There wasn’t much to be pleased about as a Lakers fan as Kobe started the game 1-of-11 from the field and Metta World Peace (formerly Ron Artest) had three more personal fouls than he had points (zero) shortly into the second half. Kobe appeared jealous of Lin by the mid-third quarter and awoke his Black Mamba alter ego as he began splashing ridiculous fade away jumpers over the backboard while double teamed and even awed the New York crowd with a laser pass to himself off the glass before tip passing to Pau Gasol for his only assist of the game. Kobe’s gunning brought the Lakers within 6 on a couple of occasions, but the basketball Linja could not be stopped.

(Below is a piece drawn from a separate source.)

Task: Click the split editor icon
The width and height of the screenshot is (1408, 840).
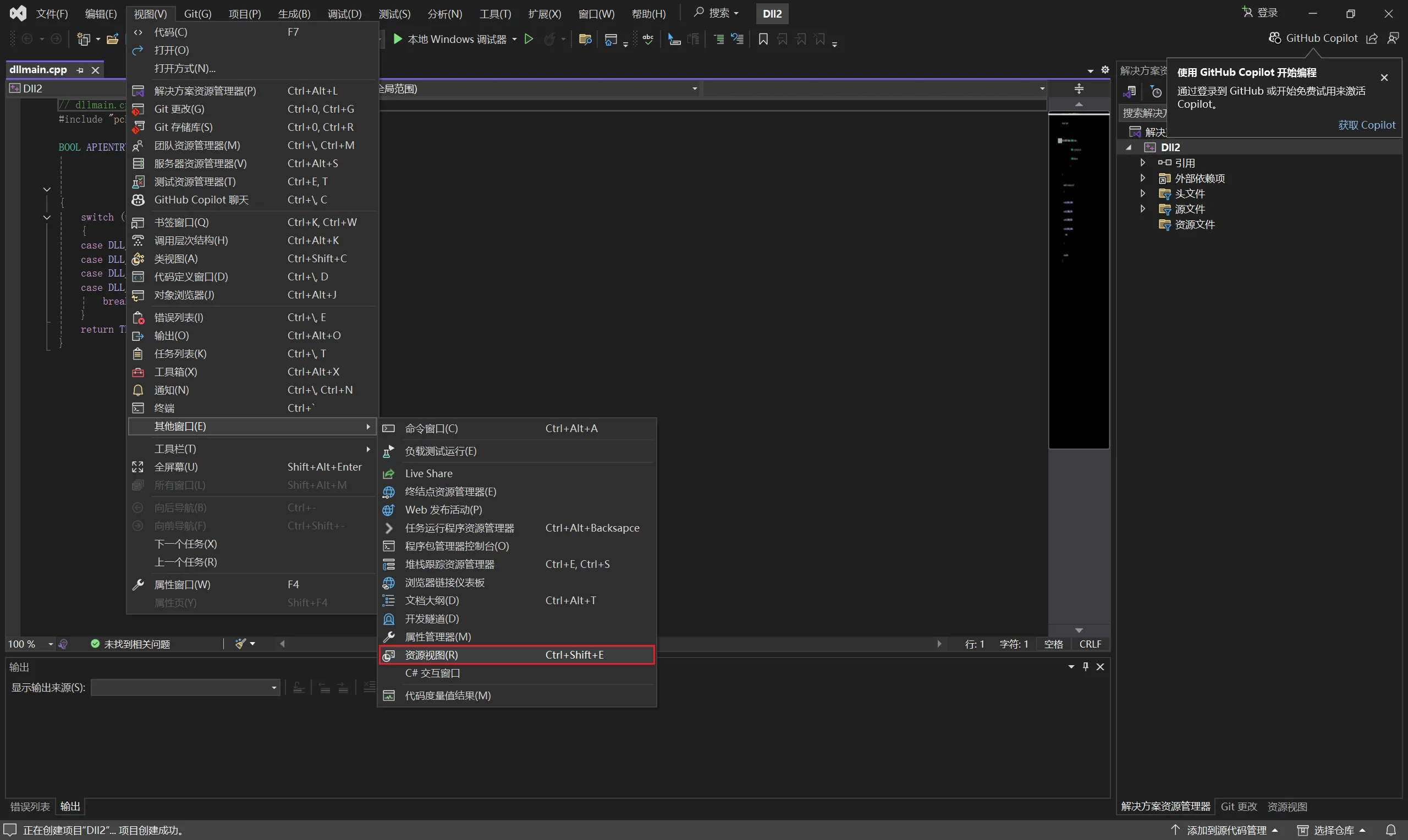Action: tap(1079, 89)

Lin hit a three pointer in the face of 7”1’ Pau Gasol, then pump faked another Laker before connecting on a 20 foot jump shot, before splashing yet another three from the corner sending the crowd into a frenzy. Lin invoked memories of the NBA Jam announcer exclaiming “He’s on fire!” and “Is it the shoes?!?” While the originator of the latter phrase, Spike Lee, looked so enamored standing courtside I thought he might immediately switch out his #2 Landry Fields jersey for Lin’s #17. Not that Fields would have even minded, as he owns the couch Lin is sleeping on, and despite only scoring only six points in the game he tweeted afterward “Most fun I’ve ever had playing ball. Plain and simple. God is great! Congrats to @JLin7.”

Jeremy Lin, the Balling LINJA, Energizes the Knicks and Provides Inspiration Beyond Basketball

It sure looked like Lin and his teammates were genuinely having fun out there. Jumping and shouting and laughing with joy while playing the game. And while Kobe had laughed Lin off as a nobody the previous night when asked about him, it was Lin who had the last laugh metaphorically on Friday. He put the nail in the coffin when he called for a clear out with two minutes left in the game, causing the fans to rise to their feet in anticipation. He drove past Matt Barnes and split the Lakers’ seven footers once again finishing off a circus shot and the chants of “Je-Re-My!” morphed into “M-V-P!” Spike Lee and Justin Tuck of the Super Bowl Champion Giants (it pains me to write that) were bowing to him from their courtside seats, which I’m sure if Lin even noticed among the celebratory chaos, would have made him uncomfortable given his strong Christian faith and humble personality. After the game he praised his teammates with a few sports clichés, but was never self-congratulatory and thanked God for allowing him to live his dream. Certainly his performance was worthy of accolades as after Friday night’s game, Lin had scored more points in his first three NBA starts than any player in the modern history of the league. To borrow a line from Ron Burgundy, I wasn’t mad, I was impressed.

As we walked out of Madison Square Garden amidst drunken New York fans, the young man I took to the game came away with a similar impression of Lin, noting “I have to respect him.” People who have attended events at the Garden for years and covered professional sports in New York noted it was “one of the coolest nights” in the history of a landmark arena that has seen so many unforgettable events and “one for the ages”. I would have to agree. Neither I nor the young man will ever forget Friday night. The night Jeremy Lin cemented his status as a star and provided hope that all things are indeed possible, even for the overlooked and underrated. Sometimes all you need is an opportunity and to know that someone believes in you. Despite our team’s loss, I hope my client and I can both hold onto this lesson we witnessed firsthand.

It seems things don’t always go as planned. Sometimes they turn out better.